La musica che prediligo
Sono convinto che la bella musica sia veramente un linguaggio universale, una sorta di Esperanto capace di far dialogare e cementare popoli di ogni razza e cultura. La ritengo anche un potente toccasana in grado di esercitare un effetto benefico sull'animo umano. Perché dunque aumentare la propria entropia andando a scuotere le terga ai ritmi assordanti degli affollati locali notturni? È forse un modo per edificarsi e curare il proprio benessere interiore? Non è forse meglio — e più appagante — ritrovarsi fra amici e familiari in una sala da concerto, o nell'intimità di un salotto, per ascoltare e condividere in gioiosa armonia un bel quartetto, una piacevole sinfonia, o un'aria d'opera, mettendo a confronto autori, esecutori e gusti diversi?

Gli autori di musica classica che ascolto con grande passione sono numerosi, ma dal mio personale punto di vista ritengo che tutta la storia della musica poggi su tre imponenti pilastri che definisco, senza alcuna tema d'irriverenza, la «Sacra Trinità»: Bach, Beethoven e Brahms (le tre mitiche e imperiture «B»).
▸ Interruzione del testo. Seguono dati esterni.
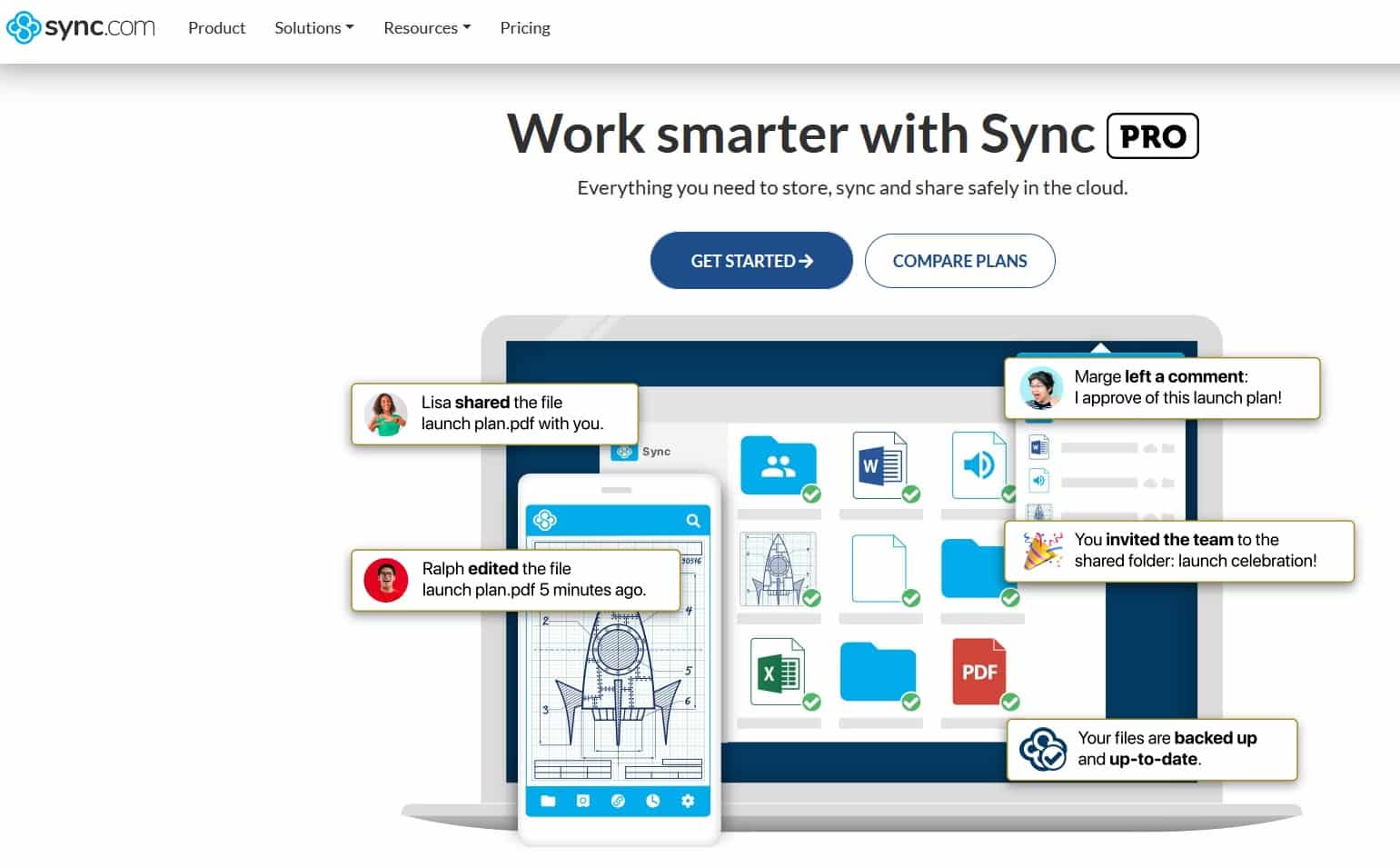The height and width of the screenshot is (868, 1400).
Task: Click the gear icon on phone's bottom bar
Action: 688,801
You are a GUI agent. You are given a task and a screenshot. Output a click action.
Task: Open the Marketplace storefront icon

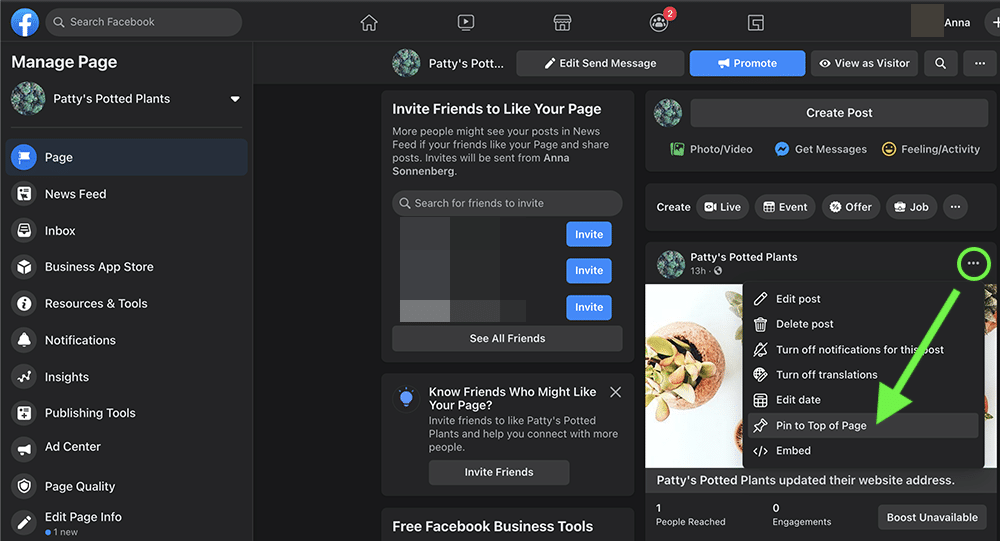562,22
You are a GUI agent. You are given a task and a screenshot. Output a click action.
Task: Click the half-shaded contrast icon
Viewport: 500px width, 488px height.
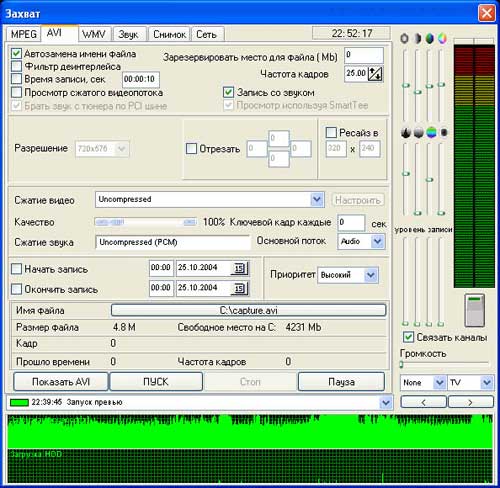click(x=417, y=39)
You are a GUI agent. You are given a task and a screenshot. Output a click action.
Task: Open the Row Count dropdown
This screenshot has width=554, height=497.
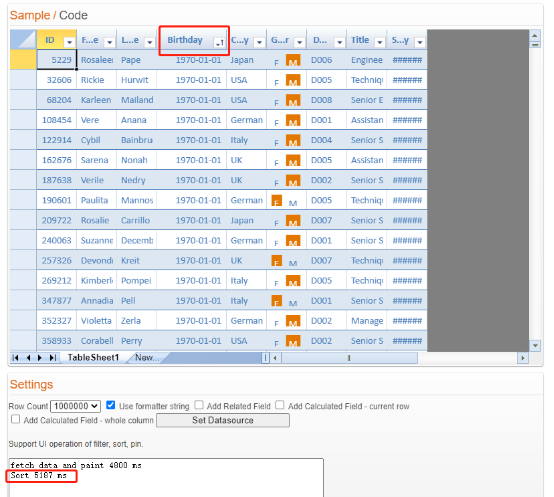tap(76, 406)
Apprezzo, ad ogni modo, un po' tutta la musica che copre il lungo intervallo di tempo che va all'incirca da Monteverdi a Ravel: è un modo garbato per dire che, salvo rare eccezioni, non amo la musica moderna, e meno che mai quella contemporanea.
Ho sempre ascoltato e amato il Barocco sin da quando ero un bimbetto di tre anni, ma al di sopra tutti i maggiori compositori di quel periodo, Corelli, Vivaldi, Handel, Telemann, vedo ergersi, imponente e monumentale, il sommo Bach che per me ha sempre rappresentato l'incarnazione divina della musica (forse già aleggiava al tempo del Big Bang!).
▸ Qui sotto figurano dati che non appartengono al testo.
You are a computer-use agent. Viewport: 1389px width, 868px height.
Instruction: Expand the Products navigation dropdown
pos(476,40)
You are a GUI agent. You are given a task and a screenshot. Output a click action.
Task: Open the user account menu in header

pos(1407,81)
Giudico Mozart un grande autore sotto ogni punto di vista, soprattutto in relazione alla cospicua mole di lavoro che ha prodotto nel corso della sua breve esistenza: sinfonie, concerti, musica da camera, opere, sonate, messe. Tuttavia alcuni degli ultimi capolavori di Jpseph Haydn, suo conterraneo, li pongo su un piano a volte superiore.
Mi faccio trasportare in estasi dalla musica celestiale di Schubert, la cui più che mai variopinta e copiosa produzione continua a stupirmi. Ma se si verificasse un evento incrociato e mi capitasse di ascoltare una sinfonia di Beethoven subito dopo una del grande compositore austriaco, mi ritroverei d'incanto con i piedi nuovamente ancorati al suolo, come rapito da una incomparabile bellezza della natura. Considero infatti Beethoven un autentico genio del pensiero musicale di tutti i tempi.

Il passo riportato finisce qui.